Bulgaristan’da başkaldıran faşizmi susmakla önlemek mümkün müdür?
neriman-eralp
Batı dillerinden çaldığı ve Bulgar parlamentosunda bile anlaşılmayan yabancı kelimelerle konuşarak ün salan Hak ve Özgürlükler Partisi Başkanı Lütfü Mestan aşağıdaki isimleri, lakapları, örgüt atlarını neden kullanmıyor? Hortlayan faşizm tehlikesini neden yorumlamıyor?
 
Oyumuzu verdiğimiz parti (HÖH) – “Kan ve Hançer”, “Kombat 18” Milliyetçi Parti gibi faşizan örgütlenmeler üstüne fikirlerini, politik konumunu, onlarla mücadele yöntem ve biçimlerini ne zaman açıklayacak? Mezarda olduğunu sandığımız ama birden hortlayan faşizan örgüt ve eylemlere iktidardaki ortak hükümet ne zaman yasak getirecek?
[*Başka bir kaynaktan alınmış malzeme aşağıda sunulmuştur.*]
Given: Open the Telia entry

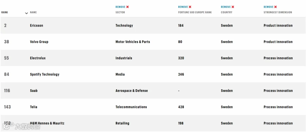Looking at the screenshot, I should [x=34, y=107].
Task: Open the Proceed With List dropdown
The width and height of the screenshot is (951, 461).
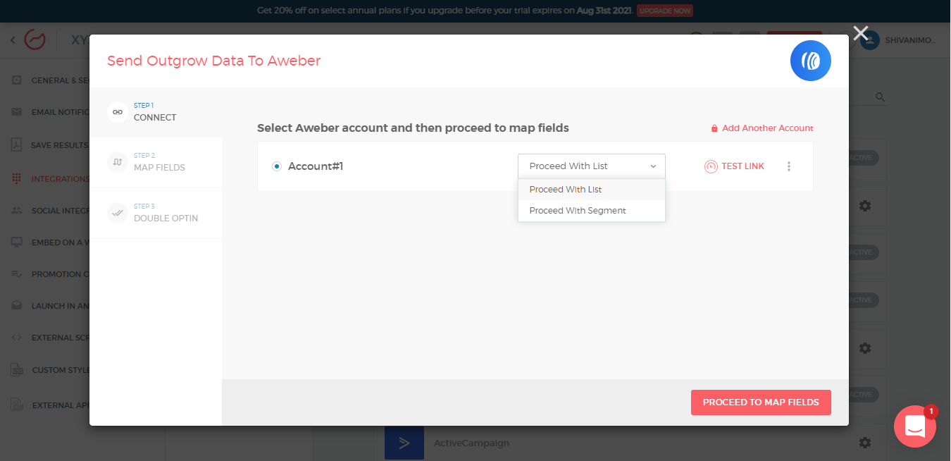Action: pyautogui.click(x=591, y=166)
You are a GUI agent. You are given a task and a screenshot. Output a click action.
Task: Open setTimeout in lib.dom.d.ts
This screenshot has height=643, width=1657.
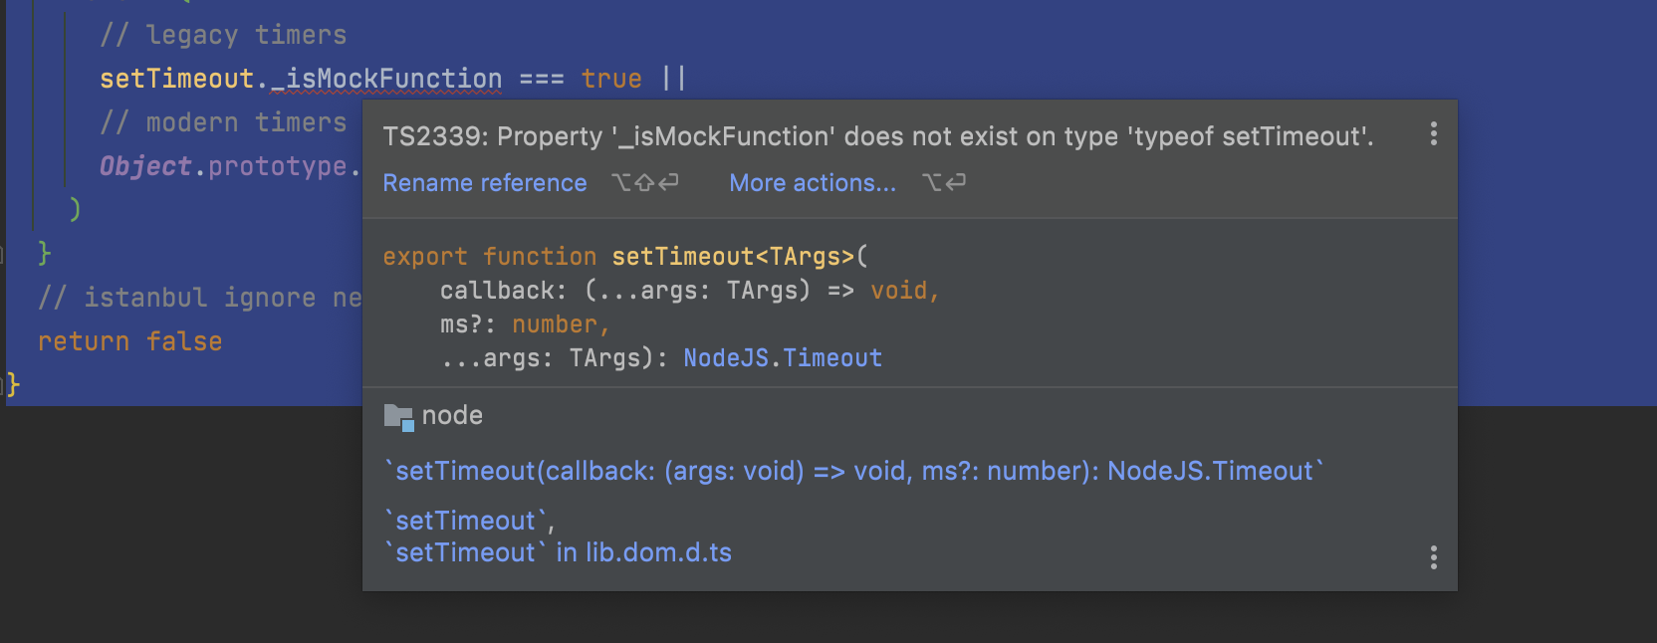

Sayın okurum, dilimizden olmayan, bize yabancı şu anlaşılmayan söz ve değimler ve onların ardındaki eli sopalı gençlerin tehlikeli başkaldırışı hakkında fikriniz nedir?
“Kan ve Hançer”, “Kombat 18” Milliyetçi Parti, OMON örgütlerini tanıyor musunuz?
“Rasizm – ırkçılık”,  “ksenofob”, “sinheds” , “dazlak kafalı”, “şpits komando”, “mutra” , “siyah gömlekliler”, “kafasında siyah bez taşıyanlar” “sivil koruma grupları” vb. isimlerle ortaya çıkanları, grupları, hareketleri ve bunların arkasında duran politikacıları tanıyor musunuz?
Peşin söyleyeyim, adlarını sıraladığım güçlerin hepsi Bulgaristan’da yaşayan Türklerin, Pomakların ve tüm Çingenelerin, tüm azınlıkların, yabancı öğrencilerin, Suriye, Afganistan, Cezayir ve diğer ülkelerde gelen tüm yabancıların can düşmanıdır. Düşman örgütlendi, başkaldırdı, eli sopalı sokaklarda, fener alaylarıyla hepimize gözdağı veriyor.
 
Benzer eylemlerde bulundukları ya da birlikte saldırdıkları için “Kan ve Hançer” ve “Kombat 18” örgütlerini beraber ele alalım.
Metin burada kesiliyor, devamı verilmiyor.